> [EXCERPTED TEXT]
· · · ·

Carney’s Bill C-5 will likely make things worse—not better

Published on

From the Fraser Institute

By Niels Veldhuis and Jason Clemens

The Carney government’s signature legislation in its first post-election session of Parliament—Bill C-5, known as the Building Canada Act—recently passed the Senate for final approval, and is now law. It gives the government unprecedented powers and will likely make Canada even less attractive to investment than it is now, making a bad situation even worse.

Over the past 10 years, Canada has increasingly become known as a country that is un-investable, where it’s nearly impossible to get large and important projects, from pipelines to mines, approved. Even simple single-site redevelopment projects can take a decade to receive rezoning approval. It’s one of the primary reasons why Canada has experienced a mass exodus of investment capital, some $387 billion from 2015 to 2023. And from 2014 to 2023, the latest year of comparable data, investment per worker (excluding residential construction and adjusted for inflation) dropped by 19.3 per cent, from $20,310 to $16,386 (in 2017 dollars).

In theory, Bill C-5 will help speed up the approval process for projects deemed to be in the “national interest.” But the cabinet (and in practical terms, the prime minister) will determine the “national interest,” not the private sector. The bill also allows the cabinet to override existing laws, regulations and guidelines to facilitate investment and the building of projects such as pipelines, mines and power transmission lines. At a time when Canada is known for not being able to get large projects done, many are applauding this new approach, and indeed the bill passed with the support of the Opposition Conservatives.

But basically, it will allow the cabinet to go around nearly every existing hurdle impeding or preventing large project developments, and the list of hurdles is extensive: Bill C-69 (which governs the approval process for large infrastructure projects including pipelines), Bill C-48 (which effectively bans oil tankers off the west coast), the federal cap on greenhouse gas emissions for only the oil and gas sector (which effectively means a cap or even reductions in production), a quasi carbon tax on fuel (called the Clean Fuels Standard), and so on.

· · · ·

> [TASK SET]
- 1) Answer these from the text on Bill C-5:
(a) By what name is Bill C-5 also known?
(b) How much investment capital left Canada from 2015 to 2023?
(c) What does Bill C-48 effectively do?
- 2) Continue the text on Bill C-5 from the point where it stops.
The listing is not needed for anything here.

> [DATA EXCERPT]
· · · ·

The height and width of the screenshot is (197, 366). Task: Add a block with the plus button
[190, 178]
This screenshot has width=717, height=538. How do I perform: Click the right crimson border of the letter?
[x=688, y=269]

· · · ·

> [LIST OF ANSWERS]
- 1)
(a) The Building Canada Act.
(b) Some $387 billion.
(c) It effectively bans oil tankers off the west coast.

- 2)
Bill C-5 will not change any of these problematic laws and regulations. It simply will allow the cabinet to choose when and where they’re applied. This is cronyism at its worst and opens up the Carney government to significant risks of favouritism and even corruption.

Consider firms interested in pursuing large projects. If the bill becomes the law of the land, there won’t be a new, better and more transparent process to follow that improves the general economic environment for all entrepreneurs and businesses. Instead, there will be a cabinet (i.e. politicians) with new extraordinary powers that firms can lobby to convince that their project is in the “national interest.”

Indeed, according to some reports, some senators are referring to Bill C-5 as the “trust me” law, meaning that because there aren’t enough details and guardrails within the legislation, senators who vote in favour are effectively “trusting” Prime Minister Carney and his cabinet to do the right thing, effectively and consistently over time.

Consider the ambiguity in the legislation and how it empowers discretionary decisions by the cabinet. According to the legislation, cabinet “may consider any factor” it “considers relevant, including the extent to which the project can… strengthen Canada’s autonomy, resilience and security” or “provide economic benefits to Canada” or “advance the interests of Indigenous peoples” or “contribute to clean growth and to meeting Canada’s objectives with respect to climate change.”

With this type of “criteria,” nearly anything cabinet or the prime minister can dream up could be deemed in the “national interest” and therefore provide the prime minister with unprecedented and near unilateral powers.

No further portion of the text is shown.